There is a setting to hide images. This option is saved in the user’s browser, so upon returning to the corpus, the settings will remain, and the results will be displayed without images.
This new functionality was made possible through collaboration with the development teams of gramoty.ru and epigrafika.ru. These platforms provide more detailed information about the letters and inscriptions. We extend our gratitude to our colleagues and look forward to continued successful collaboration.
The "Russian сlassics" corpus has been updated with the academic editions of complete works by Alexander Griboyedov and Fyodor Tyutchev. Their written legacy is relatively small in size (with Tyutchev having written even less in Russian than the "one-book author" Griboyedov). However, their language is of significant interest from various perspectives. The corpus also features variant readings in different revisions of the same texts. All the texts within the corpus have been re-annotated, incorporating improvements in the Rubic language model.
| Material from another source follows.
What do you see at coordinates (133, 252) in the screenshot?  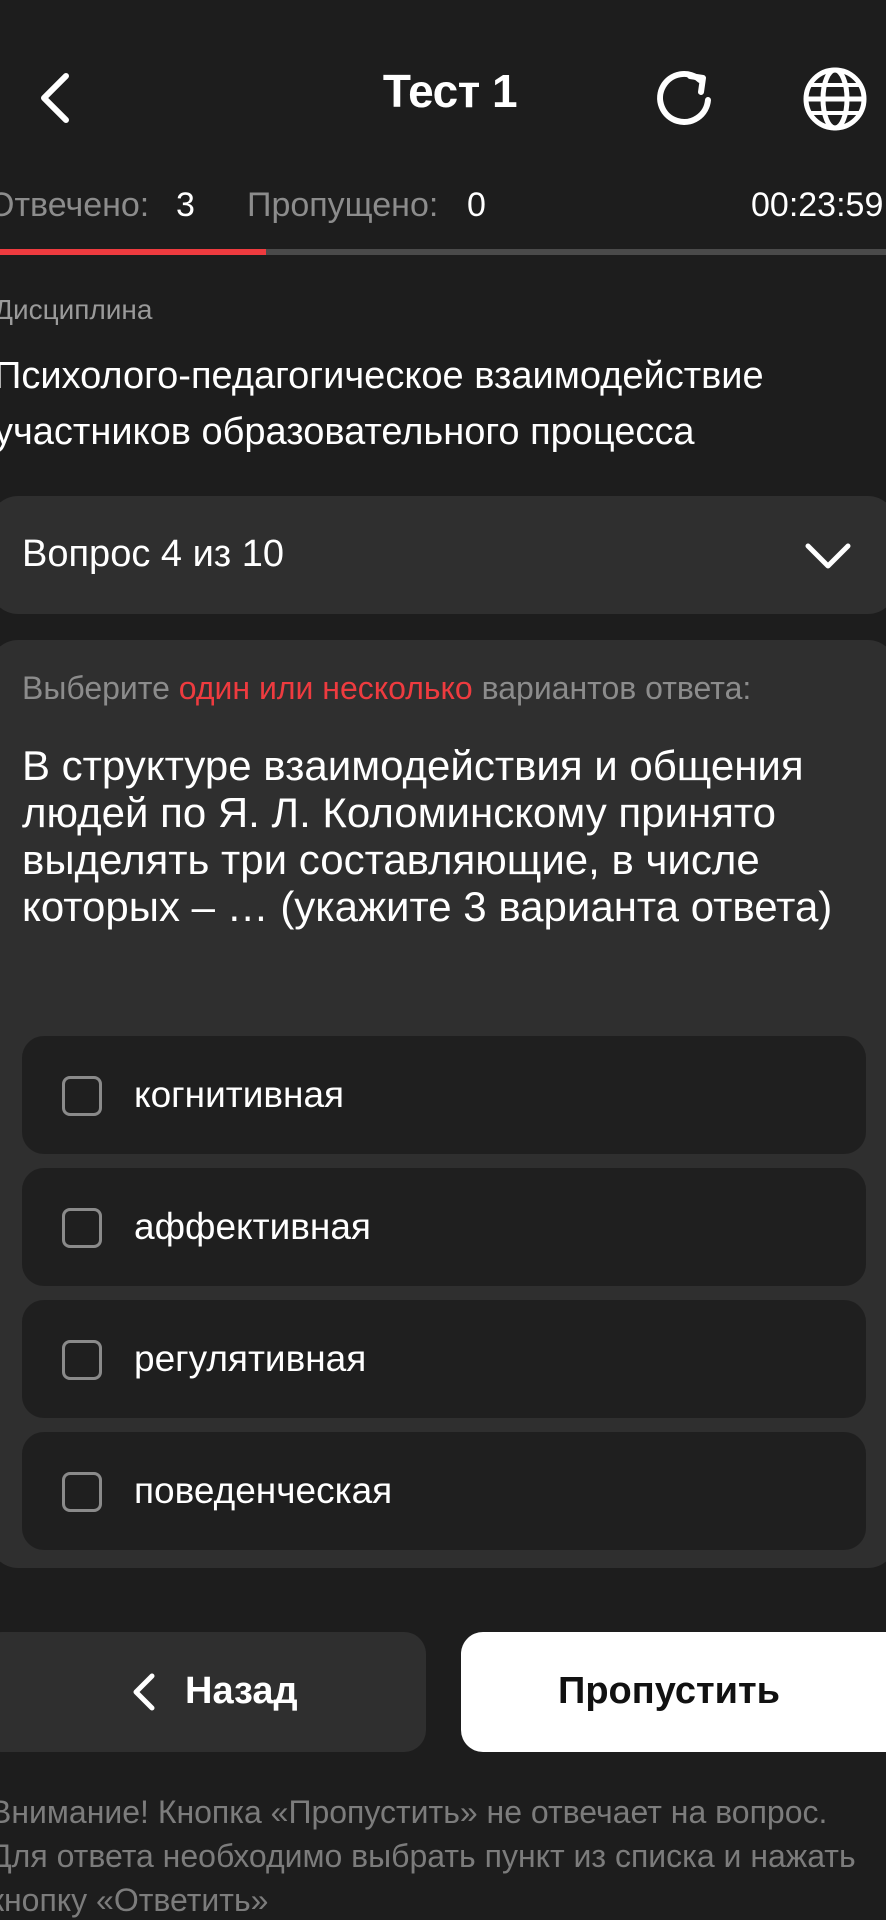 I see `progress-fill` at bounding box center [133, 252].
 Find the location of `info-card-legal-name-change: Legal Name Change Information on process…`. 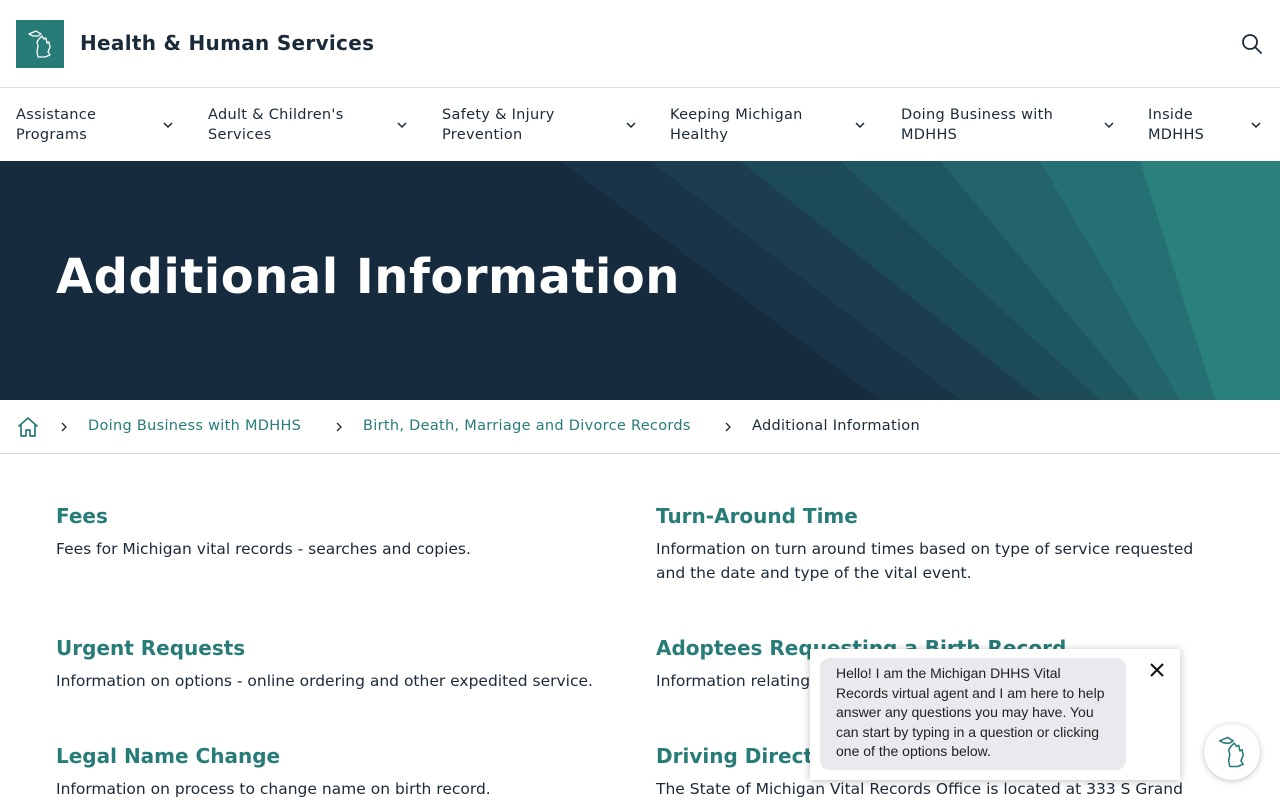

New texts totaling 100,000 tokens have been added to the Church Slavonic corpus. This is a small part of the collection of saints' lives compiled by the famous church figure Dimitri of Rostov (Tuptalo) in the early 18th century. This addition has significantly increased the size of narrative texts, which were previously almost exclusively represented by the Bible.
The corpus has been adapted to a complex orthography close to that used in printed Neo-Church-Slavonic books. For user convenience, a full search function is also available in simplified orthography, including the pop-up lemma dictionary.
The corpus, being both extensive and lexically rich, offers a "Similar Words" feature, which provides an illustrative representation of different semantic fields within Church Slavonic vocabulary.
The corpus also features the "Frequency" mode, allowing the analysis of the collocability of lexemes and grammatical markers. Please note that grammatical ambiguity has been resolved only to a limited extent so far.
On the last working day of the year, the team of the Russian National Corpus traditionally reflects on the results and recalls what new developments have taken place over the year.
In 2024, the Corpus grew by more than 109 million words. Many corpora now feature search and statistical tools that were previously available only in the Main, Media, and other "advanced" corpora.
We hope that in this image everyone will find tools that make your work with the Corpus even more productive and enjoyable. May the New Year bring you many fascinating discoveries and inspiring insights!
We extend our heartfelt gratitude to the creators of the Corpus of the Chuvash Language, the Open corpus of Veps and Karelian languages, and the Digital Corpus of the Khakas Language for their fruitful collaboration.
With warmest wishes for the New Year,
The Team of the Russian National Corpus